Ja teraz też mam stres, w weekend następny po tym co będzie jadę z chłopakiem do jego rodziców. Jest to 400km od miejsca w którym mieszkamy... będziemy jechać pociągiem, jest to jeden z moich największych lęków i podejrzewam że będę musiała się ratować benzo.
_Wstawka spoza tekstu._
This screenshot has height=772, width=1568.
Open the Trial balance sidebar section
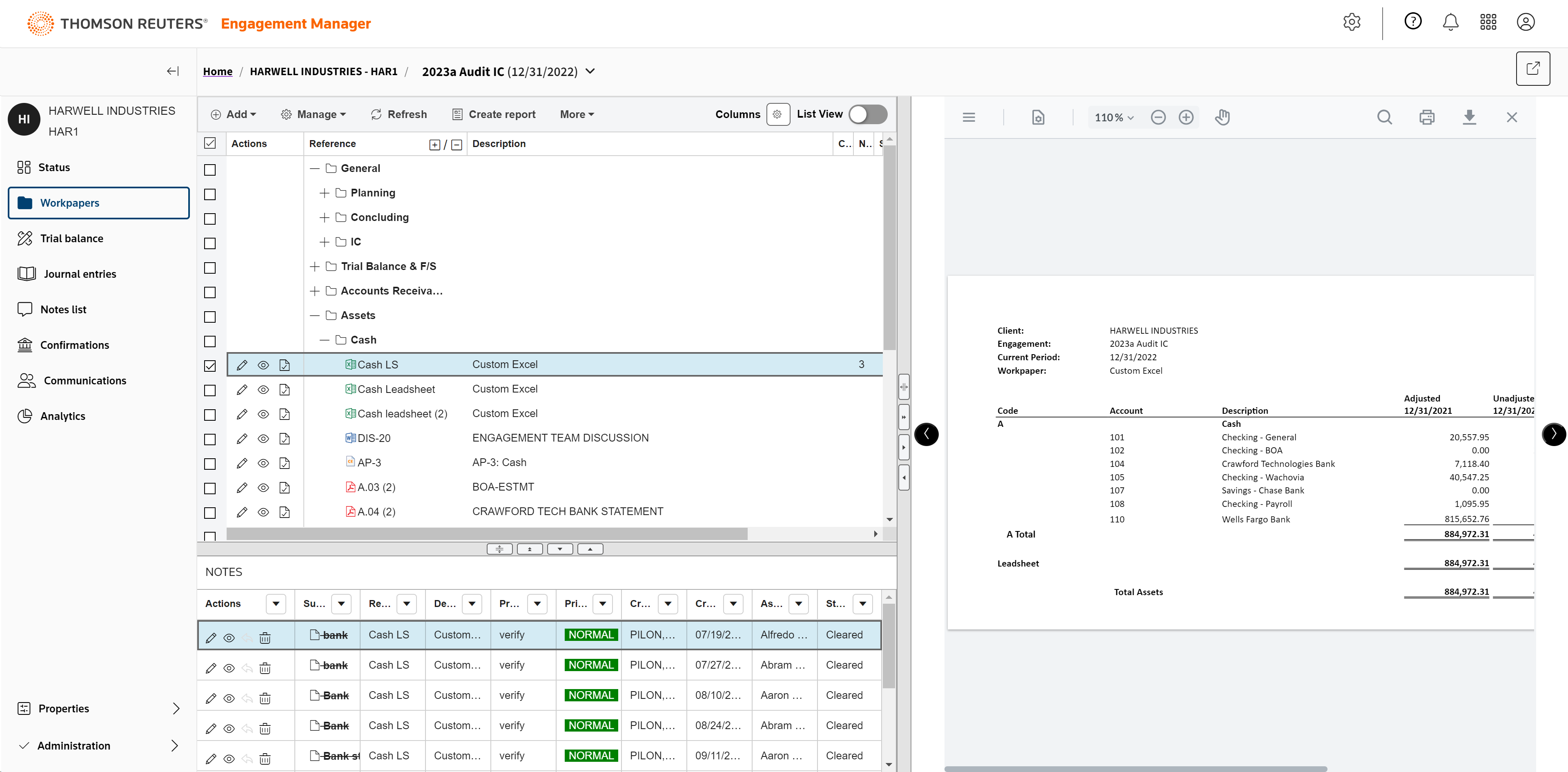[x=71, y=239]
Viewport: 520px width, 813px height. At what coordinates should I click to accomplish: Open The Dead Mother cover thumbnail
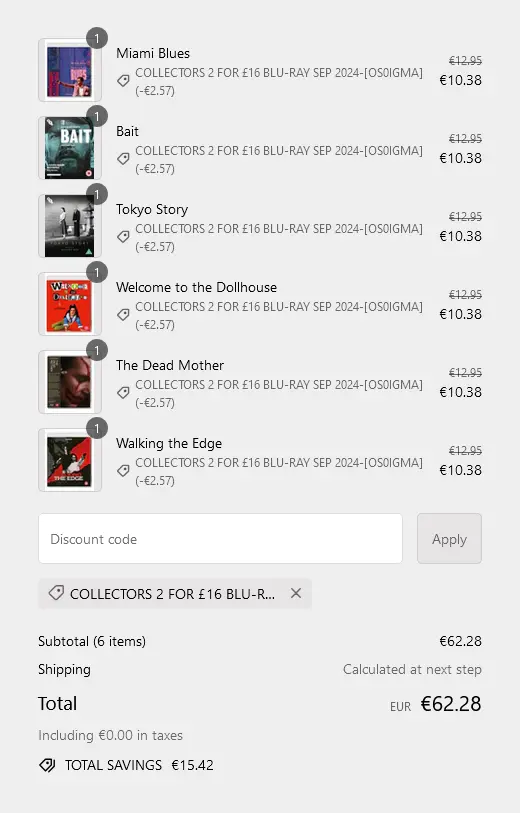pyautogui.click(x=69, y=382)
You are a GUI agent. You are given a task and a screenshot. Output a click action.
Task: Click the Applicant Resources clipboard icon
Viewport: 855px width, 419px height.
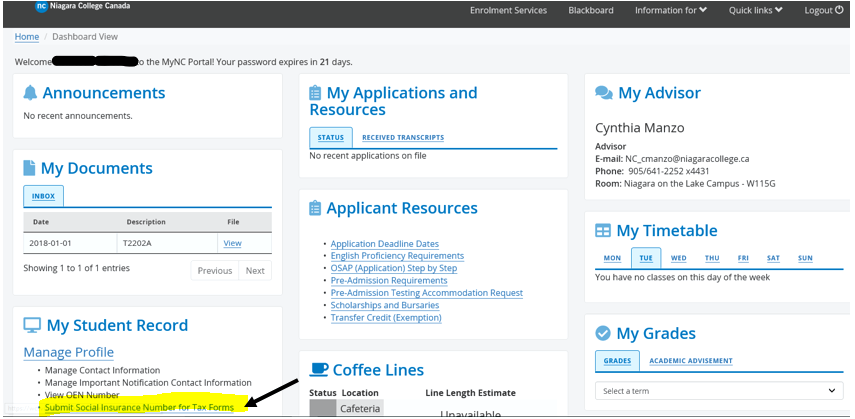(316, 209)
Gdy tylko o tym pomyśle zaczyna boleć mnie żołądek i tak wygląda moje życie 

Udostępnij tę odpowiedź


Odnośnik do odpowiedzi
Udostępnij na innych stronach

Mousey rozumiem Cię doskonale i współczuję, tym bardziej że jesteś osobą młodą i masz życie przed sobą.Ja jestem trochę starsza i dlatego proszę Cię nie zaczynaj brać stale benzo, szkoda Twojego życia.Wiem po sobie jak trudno odstawić to dziadostwo.Rozumiem Twoje lęki bo sama mam takie, ale po roku zażywania alproxu mam dwa problemy, niewyleczona nerwicę lekowa i uzależnienie, trzymam za Ciebie kciuki żebyś przezwyciezyla te lęki i nie musiała brać benzo.Pozdrawiam😃

Udostępnij tę odpowiedź


Odnośnik do odpowiedzi
Udostępnij na innych stronach

Godzinę temu, Jastara napisał:

Mousey rozumiem Cię doskonale i współczuję, tym bardziej że jesteś osobą młodą i masz życie przed sobą.Ja jestem trochę starsza i dlatego proszę Cię nie zaczynaj brać stale benzo, szkoda Twojego życia.Wiem po sobie jak trudno odstawić to dziadostwo.Rozumiem Twoje lęki bo sama mam takie, ale po roku zażywania alproxu mam dwa problemy, niewyleczona nerwicę lekowa i uzależnienie, trzymam za Ciebie kciuki żebyś przezwyciezyla te lęki i nie musiała brać benzo.Pozdrawiam😃

Dzięki za słowa wsparcia 🙂 ja mam od dłuższego czasu niewyleczona nerwice, jestem po terapii na oddziale dziennym, terapii indywidualnej i stale biorę leki i czuje że tylko to "zaleczam". W moim wypadku duża rolę odgrywa to że moja mama również choruje na nerwice i bezsenność, ma 64 lata i brala leki bardzo długo a i tak tylko pomaga jej jedno "lorafen". Moj starszy brat też nerwica lekowa, ataki paniki. To musi być podłoże genetyczne. Nie wiem jak z tym walczyć, a lecze się tak na prawdę przez 8 lat mając teraz 24 lata.

Edytowane przez mousey

Udostępnij tę odpowiedź


Odnośnik do odpowiedzi
Udostępnij na innych stronach

Mousey ja też mam to w rodzinie, moja mama zachorowała w młodości na nerwicę, niestety już nie żyje.Jeśli bierzesz lorafen tylko doraźnie to ok, ale nie strac nad tym kontroli.Mogę zapytać czy mama bierze lorafen doraźnie czy stale?Pozdrawiam i życzę wszystkiego dobrego😃

Udostępnij tę odpowiedź


Odnośnik do odpowiedzi
Udostępnij na innych stronach

12 minut temu, Jastara napisał:

Dziewczyny ja już dziś wieczorem swiruje jak pomyślę o tym piątku, co robić?Chyba oszaleje, na pewno dobiore i odstawianie szlag trafi!!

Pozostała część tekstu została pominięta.